I think that it may be best to finish studying in Algebraic Topology and then start Differential Topology.
My experience is this: To gain a deep understanding of differential topology and the power of its abstract nature you need to have a good and working experience with 1 and 2 manifolds, namely curves and surfaces (my favourite book on the area is probably Tapp's Differential Geometry of Curves and Surfaces) which can be easily visualized and provide a great deal of motivation.

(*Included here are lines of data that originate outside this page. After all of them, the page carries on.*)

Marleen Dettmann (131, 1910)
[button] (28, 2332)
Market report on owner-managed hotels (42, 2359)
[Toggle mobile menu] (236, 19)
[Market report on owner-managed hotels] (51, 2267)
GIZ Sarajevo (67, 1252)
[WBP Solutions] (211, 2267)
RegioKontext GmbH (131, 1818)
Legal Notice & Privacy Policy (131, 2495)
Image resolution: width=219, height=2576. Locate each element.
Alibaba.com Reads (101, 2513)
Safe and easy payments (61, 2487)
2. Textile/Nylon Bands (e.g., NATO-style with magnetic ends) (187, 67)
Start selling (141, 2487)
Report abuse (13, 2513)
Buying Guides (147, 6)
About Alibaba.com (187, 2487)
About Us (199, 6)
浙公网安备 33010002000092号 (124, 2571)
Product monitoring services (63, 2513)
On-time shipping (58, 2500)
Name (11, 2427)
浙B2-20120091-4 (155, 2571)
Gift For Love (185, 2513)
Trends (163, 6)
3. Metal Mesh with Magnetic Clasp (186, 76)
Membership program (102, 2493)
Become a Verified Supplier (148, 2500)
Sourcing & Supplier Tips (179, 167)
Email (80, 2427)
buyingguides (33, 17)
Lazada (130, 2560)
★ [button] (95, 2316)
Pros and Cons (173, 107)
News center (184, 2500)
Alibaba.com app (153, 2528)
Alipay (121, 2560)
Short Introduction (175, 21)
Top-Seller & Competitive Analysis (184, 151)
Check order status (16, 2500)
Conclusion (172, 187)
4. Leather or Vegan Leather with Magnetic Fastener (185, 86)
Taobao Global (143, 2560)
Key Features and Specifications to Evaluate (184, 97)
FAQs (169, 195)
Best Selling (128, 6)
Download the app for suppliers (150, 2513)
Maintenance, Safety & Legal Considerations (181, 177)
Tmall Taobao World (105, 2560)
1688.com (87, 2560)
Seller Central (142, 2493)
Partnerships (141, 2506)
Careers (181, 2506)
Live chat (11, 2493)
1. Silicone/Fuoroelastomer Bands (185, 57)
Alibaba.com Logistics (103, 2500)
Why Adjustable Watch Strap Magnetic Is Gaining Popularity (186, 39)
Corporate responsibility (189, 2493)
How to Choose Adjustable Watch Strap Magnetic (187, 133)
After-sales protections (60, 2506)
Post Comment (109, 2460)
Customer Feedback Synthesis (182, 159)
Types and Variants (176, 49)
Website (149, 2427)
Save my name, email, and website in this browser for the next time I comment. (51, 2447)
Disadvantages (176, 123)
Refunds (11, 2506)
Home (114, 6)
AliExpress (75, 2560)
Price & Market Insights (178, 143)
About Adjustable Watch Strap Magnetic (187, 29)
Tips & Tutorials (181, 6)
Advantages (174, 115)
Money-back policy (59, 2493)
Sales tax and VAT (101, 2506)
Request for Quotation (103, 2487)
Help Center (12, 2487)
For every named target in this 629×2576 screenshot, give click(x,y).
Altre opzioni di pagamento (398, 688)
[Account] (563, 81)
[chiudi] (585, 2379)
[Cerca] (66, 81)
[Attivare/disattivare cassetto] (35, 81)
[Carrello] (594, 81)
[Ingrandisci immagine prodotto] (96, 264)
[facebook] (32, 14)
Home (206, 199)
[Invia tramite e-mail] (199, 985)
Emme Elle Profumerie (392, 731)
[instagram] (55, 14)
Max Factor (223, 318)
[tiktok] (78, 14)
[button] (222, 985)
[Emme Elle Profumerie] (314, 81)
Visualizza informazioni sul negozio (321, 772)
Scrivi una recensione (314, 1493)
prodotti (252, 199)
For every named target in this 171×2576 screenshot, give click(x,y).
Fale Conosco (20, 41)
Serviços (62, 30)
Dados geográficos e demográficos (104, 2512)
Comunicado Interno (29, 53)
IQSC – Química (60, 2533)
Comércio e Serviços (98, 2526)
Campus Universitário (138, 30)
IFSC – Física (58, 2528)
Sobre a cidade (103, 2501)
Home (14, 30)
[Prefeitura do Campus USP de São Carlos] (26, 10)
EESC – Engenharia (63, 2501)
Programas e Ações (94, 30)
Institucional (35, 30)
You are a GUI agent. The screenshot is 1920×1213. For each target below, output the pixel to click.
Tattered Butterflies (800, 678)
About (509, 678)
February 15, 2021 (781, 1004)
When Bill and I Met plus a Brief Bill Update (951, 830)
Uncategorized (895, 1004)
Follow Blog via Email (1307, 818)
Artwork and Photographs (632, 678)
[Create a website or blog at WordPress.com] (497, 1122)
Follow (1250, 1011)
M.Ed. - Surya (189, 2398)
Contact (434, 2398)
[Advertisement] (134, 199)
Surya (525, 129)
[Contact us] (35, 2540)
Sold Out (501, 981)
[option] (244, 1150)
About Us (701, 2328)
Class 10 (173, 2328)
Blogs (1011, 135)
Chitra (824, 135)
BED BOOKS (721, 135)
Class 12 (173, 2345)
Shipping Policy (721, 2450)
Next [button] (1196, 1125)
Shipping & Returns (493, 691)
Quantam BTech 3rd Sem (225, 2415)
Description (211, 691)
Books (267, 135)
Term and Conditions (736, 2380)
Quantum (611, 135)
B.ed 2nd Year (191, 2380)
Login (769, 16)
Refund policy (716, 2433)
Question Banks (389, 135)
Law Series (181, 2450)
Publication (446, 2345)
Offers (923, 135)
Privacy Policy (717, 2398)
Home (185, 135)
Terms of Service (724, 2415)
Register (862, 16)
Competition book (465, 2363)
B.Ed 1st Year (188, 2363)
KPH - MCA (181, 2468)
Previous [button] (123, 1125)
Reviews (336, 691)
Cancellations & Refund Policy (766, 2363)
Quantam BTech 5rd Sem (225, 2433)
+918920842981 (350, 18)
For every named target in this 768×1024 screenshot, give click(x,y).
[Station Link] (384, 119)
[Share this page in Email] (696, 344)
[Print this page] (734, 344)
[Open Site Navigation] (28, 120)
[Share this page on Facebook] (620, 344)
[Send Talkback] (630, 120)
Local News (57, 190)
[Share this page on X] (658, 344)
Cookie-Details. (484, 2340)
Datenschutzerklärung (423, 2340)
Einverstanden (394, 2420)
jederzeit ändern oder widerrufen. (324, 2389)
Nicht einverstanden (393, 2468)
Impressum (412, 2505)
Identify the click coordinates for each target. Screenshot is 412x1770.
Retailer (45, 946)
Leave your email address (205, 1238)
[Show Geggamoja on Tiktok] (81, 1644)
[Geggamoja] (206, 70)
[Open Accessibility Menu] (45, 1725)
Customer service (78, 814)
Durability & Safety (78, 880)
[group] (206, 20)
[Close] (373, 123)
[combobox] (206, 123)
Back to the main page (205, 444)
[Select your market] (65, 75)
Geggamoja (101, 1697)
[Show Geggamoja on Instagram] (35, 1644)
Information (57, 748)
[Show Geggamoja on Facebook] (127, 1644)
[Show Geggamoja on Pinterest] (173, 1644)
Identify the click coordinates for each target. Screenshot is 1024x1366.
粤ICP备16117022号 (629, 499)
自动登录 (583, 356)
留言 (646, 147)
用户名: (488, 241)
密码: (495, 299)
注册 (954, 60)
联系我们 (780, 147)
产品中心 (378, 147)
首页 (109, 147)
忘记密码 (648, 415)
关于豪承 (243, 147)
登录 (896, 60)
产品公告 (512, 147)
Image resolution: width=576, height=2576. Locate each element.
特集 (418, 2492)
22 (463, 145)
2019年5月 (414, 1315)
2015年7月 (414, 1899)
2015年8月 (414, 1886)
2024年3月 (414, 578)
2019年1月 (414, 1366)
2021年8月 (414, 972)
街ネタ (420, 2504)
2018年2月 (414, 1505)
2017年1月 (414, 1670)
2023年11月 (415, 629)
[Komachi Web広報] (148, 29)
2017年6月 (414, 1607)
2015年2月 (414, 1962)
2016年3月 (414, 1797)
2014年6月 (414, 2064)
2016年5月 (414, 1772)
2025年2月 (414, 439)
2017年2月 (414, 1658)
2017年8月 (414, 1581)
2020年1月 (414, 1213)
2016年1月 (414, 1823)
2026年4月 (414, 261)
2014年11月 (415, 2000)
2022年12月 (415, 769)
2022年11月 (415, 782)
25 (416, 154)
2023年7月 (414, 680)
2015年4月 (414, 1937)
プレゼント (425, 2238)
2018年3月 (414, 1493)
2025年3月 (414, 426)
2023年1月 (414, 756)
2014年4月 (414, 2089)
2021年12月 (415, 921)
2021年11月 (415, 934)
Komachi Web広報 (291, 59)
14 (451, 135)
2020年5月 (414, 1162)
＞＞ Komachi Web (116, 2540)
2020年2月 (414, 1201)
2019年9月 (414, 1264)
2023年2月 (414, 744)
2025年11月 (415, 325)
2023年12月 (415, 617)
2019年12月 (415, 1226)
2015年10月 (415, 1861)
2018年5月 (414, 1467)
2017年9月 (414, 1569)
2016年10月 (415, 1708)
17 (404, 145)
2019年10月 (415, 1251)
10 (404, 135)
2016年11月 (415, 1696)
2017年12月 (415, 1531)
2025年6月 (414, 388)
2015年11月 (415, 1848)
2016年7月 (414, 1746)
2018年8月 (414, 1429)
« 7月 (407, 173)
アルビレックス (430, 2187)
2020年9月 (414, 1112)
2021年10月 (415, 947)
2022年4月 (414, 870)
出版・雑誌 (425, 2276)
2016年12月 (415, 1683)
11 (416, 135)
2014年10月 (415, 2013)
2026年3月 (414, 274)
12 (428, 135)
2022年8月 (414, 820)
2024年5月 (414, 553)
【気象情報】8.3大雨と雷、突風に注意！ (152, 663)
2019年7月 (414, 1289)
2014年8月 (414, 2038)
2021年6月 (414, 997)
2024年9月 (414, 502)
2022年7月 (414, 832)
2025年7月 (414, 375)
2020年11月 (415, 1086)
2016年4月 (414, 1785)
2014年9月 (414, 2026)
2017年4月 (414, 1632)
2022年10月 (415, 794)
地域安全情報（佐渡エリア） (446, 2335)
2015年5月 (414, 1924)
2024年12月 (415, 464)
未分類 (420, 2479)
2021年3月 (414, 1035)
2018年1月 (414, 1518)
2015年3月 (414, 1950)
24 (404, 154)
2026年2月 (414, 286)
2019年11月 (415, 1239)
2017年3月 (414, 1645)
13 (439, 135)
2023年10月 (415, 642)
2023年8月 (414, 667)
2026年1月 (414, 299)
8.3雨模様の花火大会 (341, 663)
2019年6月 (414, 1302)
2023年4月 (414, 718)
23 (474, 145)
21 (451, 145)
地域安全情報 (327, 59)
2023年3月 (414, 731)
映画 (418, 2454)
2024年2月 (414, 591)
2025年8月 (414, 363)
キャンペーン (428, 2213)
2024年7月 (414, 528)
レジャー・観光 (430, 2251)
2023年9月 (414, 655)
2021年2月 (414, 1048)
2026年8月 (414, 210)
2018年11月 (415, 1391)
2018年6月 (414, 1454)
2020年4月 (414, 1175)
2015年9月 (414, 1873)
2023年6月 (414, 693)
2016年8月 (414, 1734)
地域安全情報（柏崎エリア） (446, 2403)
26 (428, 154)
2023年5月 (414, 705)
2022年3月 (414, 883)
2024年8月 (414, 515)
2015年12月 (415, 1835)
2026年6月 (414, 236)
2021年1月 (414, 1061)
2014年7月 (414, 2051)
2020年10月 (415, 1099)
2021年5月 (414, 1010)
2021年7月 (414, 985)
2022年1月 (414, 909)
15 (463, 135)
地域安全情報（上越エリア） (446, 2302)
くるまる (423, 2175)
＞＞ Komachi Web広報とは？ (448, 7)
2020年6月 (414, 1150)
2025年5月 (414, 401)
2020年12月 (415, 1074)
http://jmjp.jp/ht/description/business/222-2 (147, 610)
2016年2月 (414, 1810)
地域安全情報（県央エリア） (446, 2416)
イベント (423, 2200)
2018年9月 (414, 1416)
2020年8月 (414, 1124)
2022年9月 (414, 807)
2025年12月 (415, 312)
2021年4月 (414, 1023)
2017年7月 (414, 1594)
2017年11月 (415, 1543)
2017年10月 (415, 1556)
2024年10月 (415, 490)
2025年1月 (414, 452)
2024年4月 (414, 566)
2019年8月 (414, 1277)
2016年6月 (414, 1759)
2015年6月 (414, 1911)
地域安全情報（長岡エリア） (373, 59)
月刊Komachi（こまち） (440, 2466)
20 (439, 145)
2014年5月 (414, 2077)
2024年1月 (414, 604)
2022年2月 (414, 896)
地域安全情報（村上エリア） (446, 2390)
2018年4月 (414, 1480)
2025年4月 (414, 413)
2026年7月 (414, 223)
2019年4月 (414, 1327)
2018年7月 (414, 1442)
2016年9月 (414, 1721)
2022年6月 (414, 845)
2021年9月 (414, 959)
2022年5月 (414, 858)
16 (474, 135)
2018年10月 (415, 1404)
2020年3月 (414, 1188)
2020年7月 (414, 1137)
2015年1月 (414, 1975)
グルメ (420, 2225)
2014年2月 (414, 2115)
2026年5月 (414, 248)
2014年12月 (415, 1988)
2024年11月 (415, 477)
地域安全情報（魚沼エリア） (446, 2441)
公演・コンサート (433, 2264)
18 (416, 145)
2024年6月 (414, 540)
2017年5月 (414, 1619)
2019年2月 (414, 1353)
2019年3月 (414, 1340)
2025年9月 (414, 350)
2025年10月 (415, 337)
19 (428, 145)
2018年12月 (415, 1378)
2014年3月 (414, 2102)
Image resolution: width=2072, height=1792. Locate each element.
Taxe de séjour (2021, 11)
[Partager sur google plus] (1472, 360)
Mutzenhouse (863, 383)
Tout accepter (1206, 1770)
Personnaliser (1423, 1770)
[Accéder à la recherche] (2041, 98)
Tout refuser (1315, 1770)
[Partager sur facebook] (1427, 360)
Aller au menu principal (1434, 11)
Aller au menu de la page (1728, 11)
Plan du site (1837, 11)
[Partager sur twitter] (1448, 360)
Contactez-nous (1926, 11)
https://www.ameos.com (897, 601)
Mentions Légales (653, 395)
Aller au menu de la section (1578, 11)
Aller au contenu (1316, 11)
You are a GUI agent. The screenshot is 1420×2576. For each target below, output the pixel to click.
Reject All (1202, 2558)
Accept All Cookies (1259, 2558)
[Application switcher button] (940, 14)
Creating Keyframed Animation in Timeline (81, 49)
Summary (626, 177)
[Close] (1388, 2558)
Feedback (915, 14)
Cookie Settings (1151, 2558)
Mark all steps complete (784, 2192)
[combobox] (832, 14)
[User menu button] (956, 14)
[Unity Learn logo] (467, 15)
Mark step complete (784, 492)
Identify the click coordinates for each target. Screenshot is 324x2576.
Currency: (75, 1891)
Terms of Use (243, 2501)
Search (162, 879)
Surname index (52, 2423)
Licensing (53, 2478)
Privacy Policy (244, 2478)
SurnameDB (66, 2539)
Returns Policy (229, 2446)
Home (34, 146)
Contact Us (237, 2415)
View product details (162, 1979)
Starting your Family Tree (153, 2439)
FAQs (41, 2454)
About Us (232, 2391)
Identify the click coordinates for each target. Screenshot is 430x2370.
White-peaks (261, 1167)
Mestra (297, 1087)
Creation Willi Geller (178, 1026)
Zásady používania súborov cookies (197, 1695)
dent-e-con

On the other hand I think that Algebraic Topology doesn't really have such a prerequisite (other than some familiriaty with General Topology which I undestand you have). Also, at least in some sense, knowing Algebraic Topology will help you with Differential Topology but not the other way around (one very good book to do so is Massey's : An introduction to Algebraic Toplogy). Nevertheless, you may be willing to learn about the "inbetween" area of differential forms and De-Rham cohomology (and for that I would suggest for first reading Bachmann's "A geometric approach to Differential Forms" and then a somewhat sterile but very complete book of Madsen & Tornehave: From Calculus to Cohomology)
Nevertheless, if you want to try flexing your muscles in Differential Topology Guillemin & Pollack offer a very readble introduction. For my though , Spivak's Differential Geometry Vol 1 did the trick and made me reallize the intrinsic beauty of the subject (and it also has a chapter dedicated to Algebraic topology too!)